Murphy had “a shocked and surprised look on his face,” said Ucci. “He thanked me for the information” — but the discussion went no further.
The next day, during the marathon final evening of the session, Ucci says that he approached Murphy again, in the House lounge, and asked that the Duie Pyle incentive be reconsidered. But at that point, Murphy “didn’t want to consider any legislation — he didn’t want anything to do with Duie Pyle,” said Ucci.
Murphy declined to talk to The Journal yesterday, instead issuing a statement that the House Finance Committee, after a public hearing, determined that the tax break for Duie Pyle “was not worthy of further consideration.”

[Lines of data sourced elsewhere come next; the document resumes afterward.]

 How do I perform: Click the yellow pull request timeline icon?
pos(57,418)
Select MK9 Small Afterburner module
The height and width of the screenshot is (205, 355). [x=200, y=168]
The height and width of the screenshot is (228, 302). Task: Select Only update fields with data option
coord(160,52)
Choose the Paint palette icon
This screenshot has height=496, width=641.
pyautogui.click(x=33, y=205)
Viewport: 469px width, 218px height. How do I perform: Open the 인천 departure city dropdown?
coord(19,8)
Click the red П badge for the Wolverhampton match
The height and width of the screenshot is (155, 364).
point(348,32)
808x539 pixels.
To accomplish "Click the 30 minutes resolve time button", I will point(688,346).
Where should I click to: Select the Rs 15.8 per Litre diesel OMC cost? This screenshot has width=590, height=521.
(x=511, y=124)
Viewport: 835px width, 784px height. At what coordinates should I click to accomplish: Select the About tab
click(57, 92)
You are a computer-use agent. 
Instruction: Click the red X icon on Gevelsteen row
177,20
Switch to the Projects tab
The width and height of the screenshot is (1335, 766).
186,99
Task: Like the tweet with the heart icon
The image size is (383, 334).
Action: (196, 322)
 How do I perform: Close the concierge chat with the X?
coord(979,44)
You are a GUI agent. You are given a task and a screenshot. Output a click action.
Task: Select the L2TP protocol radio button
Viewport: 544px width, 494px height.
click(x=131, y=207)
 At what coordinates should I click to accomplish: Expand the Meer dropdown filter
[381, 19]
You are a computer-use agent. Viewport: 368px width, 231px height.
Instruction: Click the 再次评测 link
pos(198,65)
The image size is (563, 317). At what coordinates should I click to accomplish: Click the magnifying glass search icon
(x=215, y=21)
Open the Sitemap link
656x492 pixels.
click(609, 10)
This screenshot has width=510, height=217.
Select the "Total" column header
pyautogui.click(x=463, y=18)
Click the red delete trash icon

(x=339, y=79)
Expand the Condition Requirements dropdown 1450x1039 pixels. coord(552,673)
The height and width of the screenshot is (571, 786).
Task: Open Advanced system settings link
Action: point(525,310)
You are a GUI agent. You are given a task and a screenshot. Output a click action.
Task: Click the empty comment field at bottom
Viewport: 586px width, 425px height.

“If circumstances should change, the matter could be revisited in the future,” Murphy’s statement continued.
As for whether he or other House leaders have been contacted by federal investigators or subpoenaed to appear before the grand jury, Murphy’s statement said, “Unlike others, I will not comment on any questions involving purported court proceedings in the above-entitled matter.”
Maselli, the Johnston senator, says that he also tried to revive the bill, speaking to one of the Senate leaders — either Majority Leader Teresa Paiva Weed or Majority Whip Dominick J. Ruggerio — but was told that Alves opposed it. Ruggerio told The Journal last week that Maselli never came to him, and that no federal investigators have asked him about Duie Pyle. Paiva Weed refused yesterday to discuss any role she may have played, or to say if she’s been contacted by the FBI.
“I would decline any comment on a matter under investigation,” she said.
Nor would Paiva Weed say where she stands on Duie Pyle’s bid to have its tax break reconsidered at today’s special session.
“The session begins at 4,” she said.